幽界国会で「多重霊性」認可法案審議――LGBTQ理解増進めぐり紛糾

さまざまな姿の幽霊たちが荘厳な議事堂の内部で議論している様子の写真風画像。 LGBTQ法案
幽界国会で多重霊性の認可を巡り、個性豊かな幽霊たちが熱心に意見を交わす場面。

死後世界の社会構造に大きな波紋を呼んだのは、今月開かれた幽界国会の特別本会議。近年プライド月間がこの世と同様に高まりを見せる中、あらゆる姿・性を持つ幽霊を包摂する「多重霊性」認可法案の審議が行われた。現世との接点を持たない陰陽の市民たちも、この初の試みに大きな関心を寄せている。

法案の提出者である半透明社会党・梁澄(リャンシュア)議員(享年332)は、「死後、性も在り様も千差万別になる私たちこそ、多様なジェンダーや恋愛を認める仕組みの構築が不可欠だ」と訴える。提案された法案では、人類由来のLGBTQ概念を拡張し、「複数の霊的性質」「化身変更後のアイデンティティ変更」「輪廻転生による自己認識の変化」など、幽界で日常となりつつある現象を正式に社会が認知し、差別を禁止する内容が盛り込まれている。

だが、大広間では意見が真っ二つに割れた。伝統派の筆頭である狐怪同盟・榊鬼平(サカキキヘイ)議員(享年612)は「百鬼夜行の時代から変幻自在な姿で生きてきたが、規範なき多様化は秩序を損なう」と懸念。特に、過去に鬼から河童へ、あるいは人型への自己選択を経て護憲的領域から排除された事例を挙げ、「棲み分けと共存のルールが曖昧になる」と警鐘を鳴らした。

審議のさなか、幽界SNS『すかし声』ではトランスシェード(死後転生時の性転換霊)であるイナバ・紫霞(しか)は「この法案は存在を隠す必要がなくなる一歩。自身の“色”を認めてもらいたい」と投稿。若年幽霊層や半霊半鳥の精霊系からも多数の賛同が寄せられ、「異形の自分も社会に根付いてよい」という声が拡がる。一方で、老霊界では未だに「変身は恥」といった価値観も根強い。

幽界行政局によれば、昨年だけで1254体の非定型霊種が“申告変更”を行い、うち3割が自身の幽体アイデンティティへの差別体験を訴えている。専門家の放夢堂(ホウムドウ)大学・岩倉鈴火(いわくらすずか)准教授(死後社会学)は「多重霊性の尊重は“あの世全体の社会認知力を高め、過去の因習から未来への架け橋となる”変革。現世にいる人間にも豊かな示唆を与えるかもしれない」と指摘する。

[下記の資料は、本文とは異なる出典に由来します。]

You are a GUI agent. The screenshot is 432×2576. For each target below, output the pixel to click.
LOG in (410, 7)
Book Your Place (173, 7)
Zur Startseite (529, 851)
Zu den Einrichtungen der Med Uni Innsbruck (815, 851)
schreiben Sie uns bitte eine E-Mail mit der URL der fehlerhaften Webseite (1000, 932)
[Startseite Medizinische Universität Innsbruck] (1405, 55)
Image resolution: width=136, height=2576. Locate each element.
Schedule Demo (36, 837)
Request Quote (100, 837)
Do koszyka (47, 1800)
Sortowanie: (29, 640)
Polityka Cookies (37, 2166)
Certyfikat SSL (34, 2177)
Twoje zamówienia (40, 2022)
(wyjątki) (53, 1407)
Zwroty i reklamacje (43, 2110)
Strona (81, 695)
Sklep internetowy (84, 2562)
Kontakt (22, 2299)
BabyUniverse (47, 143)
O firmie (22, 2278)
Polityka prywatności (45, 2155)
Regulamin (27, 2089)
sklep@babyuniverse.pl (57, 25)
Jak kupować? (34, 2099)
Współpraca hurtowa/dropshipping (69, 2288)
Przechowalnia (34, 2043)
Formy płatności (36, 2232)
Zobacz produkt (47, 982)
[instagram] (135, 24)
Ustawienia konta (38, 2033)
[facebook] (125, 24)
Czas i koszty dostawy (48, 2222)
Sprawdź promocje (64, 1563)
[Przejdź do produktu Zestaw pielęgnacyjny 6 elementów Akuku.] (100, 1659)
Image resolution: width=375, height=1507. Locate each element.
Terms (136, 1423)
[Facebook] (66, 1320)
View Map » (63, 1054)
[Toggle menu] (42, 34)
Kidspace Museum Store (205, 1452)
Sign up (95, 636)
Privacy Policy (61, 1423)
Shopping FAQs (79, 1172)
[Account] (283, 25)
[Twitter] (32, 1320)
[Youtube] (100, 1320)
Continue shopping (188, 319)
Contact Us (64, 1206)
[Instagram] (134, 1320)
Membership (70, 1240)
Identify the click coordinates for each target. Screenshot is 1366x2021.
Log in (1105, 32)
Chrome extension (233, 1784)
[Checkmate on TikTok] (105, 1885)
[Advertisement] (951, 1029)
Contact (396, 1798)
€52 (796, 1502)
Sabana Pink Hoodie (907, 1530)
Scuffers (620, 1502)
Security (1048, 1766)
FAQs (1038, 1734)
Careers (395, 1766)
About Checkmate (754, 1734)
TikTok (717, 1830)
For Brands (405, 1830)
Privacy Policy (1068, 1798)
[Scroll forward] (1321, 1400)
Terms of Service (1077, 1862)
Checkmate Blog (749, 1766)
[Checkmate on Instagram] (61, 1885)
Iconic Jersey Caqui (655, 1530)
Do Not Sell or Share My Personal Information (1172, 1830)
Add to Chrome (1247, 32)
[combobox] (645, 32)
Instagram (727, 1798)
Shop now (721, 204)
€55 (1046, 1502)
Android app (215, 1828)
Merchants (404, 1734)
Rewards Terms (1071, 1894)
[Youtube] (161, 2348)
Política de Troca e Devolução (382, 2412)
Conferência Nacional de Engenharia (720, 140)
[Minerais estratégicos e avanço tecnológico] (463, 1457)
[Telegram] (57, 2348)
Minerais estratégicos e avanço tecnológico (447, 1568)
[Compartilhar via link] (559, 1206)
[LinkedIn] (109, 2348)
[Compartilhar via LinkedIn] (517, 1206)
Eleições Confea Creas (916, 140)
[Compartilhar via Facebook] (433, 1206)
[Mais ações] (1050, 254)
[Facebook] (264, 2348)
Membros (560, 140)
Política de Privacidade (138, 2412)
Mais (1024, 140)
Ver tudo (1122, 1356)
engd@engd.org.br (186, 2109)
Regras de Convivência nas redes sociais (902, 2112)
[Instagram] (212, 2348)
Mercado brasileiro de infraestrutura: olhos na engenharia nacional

法案は今後、付帯決議付きで継続議論とされる見込みだ。幽界プライド月間に向け、死者と生者、そして姿形すべての違いを越えた社会のあり方が、これほど賑やかに語られる夜は久しくなかった。

コメント

  1. いよいよ幽界でも「多重霊性」認める流れか…。昔は化け猫から唐傘に転生しただけで村八分だったから、こんな自由な空気、時代が変わったなぁとしみじみ。

  2. 変身も転生も幽界的には日常茶飯事だけど、それを公式に認めるルールって逆に難しい気もするなぁ。共存の線引き、曖昧にならないといいけど。

  3. トランスシェードの皆さんにとっては切実な問題ですね。自分も転生のたびに違う姿になって戸惑うこと多いから、こういう法案が出てきたのは革命的。応援してます。

  4. 現世じゃLGBTQって言うけど、こっちじゃさらに複雑なんだなぁ。輪廻転生して自己認識変わるのも当たり前なのに、まだ古い価値観が根強いの、なんか寂しくなっちゃう……。

  5. 百鬼夜行の頃から化身自由でも秩序は保ててたし、懸念よりも進歩に期待。どうせ皆さんそのうち色んな姿で現れるし!プライド月間、久々に賑やかになりそうで楽しみですー!